(READING TEXT):

-- START --

Douglas Fir Flooring is undeniably beautiful but many people are clueless about its characteristics. Is Douglas Fir Flooring right for you? Why even discuss the very nature of Douglas Fir Flooring? There are many reasons, so please read on.
Douglas Fir Flooring is Stunning
Douglas Fir Flooring is stunning. It’s THE most beautiful and elegant wood floor. Super wide floorboards, natural pinky tones in luxuriously long lengths. A stunning blank canvas of nature’s beauty. There are very few knots in a Douglas Fir Floor & it has a clear beautiful grain. The most coveted Douglas Fir floorboards are sliced, for distinctive and desirable ‘Cathedral arching’ in their figuring.
Douglas Fir Flooring is Sustainable
Douglas Fir is a very tall tree with few branches until its crown
Douglas Fir is of the world’s best timber producing species, prolific and sustainable. Many people mistake Douglas Fir as a Pine but although the trees and timber look incredibly similar they are different species.

-- END --

(REQUIRED ACTIONS):
1. From the section of the Douglas Fir flooring text headed "Douglas Fir Flooring is Stunning," list every visual feature it attributes to Douglas Fir floorboards.
2. According to the Douglas Fir flooring text, which tree do many people mistake Douglas Fir for?
3. Write a continuation of the Douglas Fir flooring text, beginning right after its final sentence.

(SUPPLIED DATA):
-- START --

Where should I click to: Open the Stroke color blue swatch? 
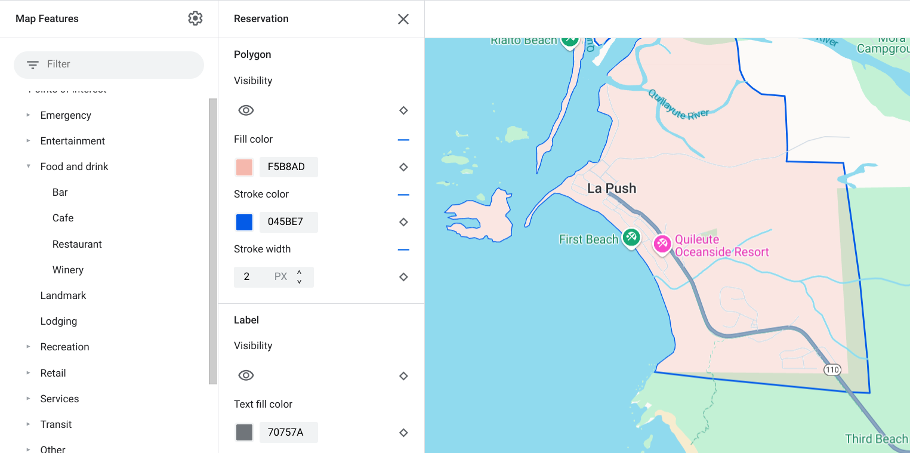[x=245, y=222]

-- END --
-- START --

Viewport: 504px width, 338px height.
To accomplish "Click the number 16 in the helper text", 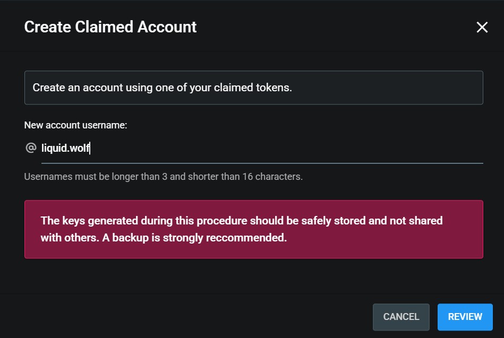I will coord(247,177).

-- END --

(EXERCISE ANSWERS):
1.
- Super wide floorboards
- Natural pinky tones
- Luxuriously long lengths
- Very few knots
- A clear beautiful grain
- "Cathedral arching" in the figuring of sliced floorboards

2. Pine.

3.
Douglas Fir is not an apex plank species and never stops growing. The oldest Douglas Fir tree discovered, was over a 1000 years old. Nearly half the dry weight of Douglas Fir is carbon absorbed from the atmosphere by the tree as it grew. This means that your Douglas Fir Floor is actually storing carbon! As Douglas Fir Flooring is 100% natural, 100% recyclable and sequestering carbon… it’s incredibly sustainable.
Room-Length Douglas Fir Floorboards
When it comes to the height, the sky’s the limit with Douglas Fir. These majestic trees are incredibly tall with the largest towering at 90m. This means that Douglas Fir flooring can be produced in luxuriously long room-length floorboards. Room-length Douglas Fir floorboards deliver the queen of all floors. Originally used in palaces and castles, never-ending floorboards are used in the 21st century for the same effect and pack natural drama underfoot.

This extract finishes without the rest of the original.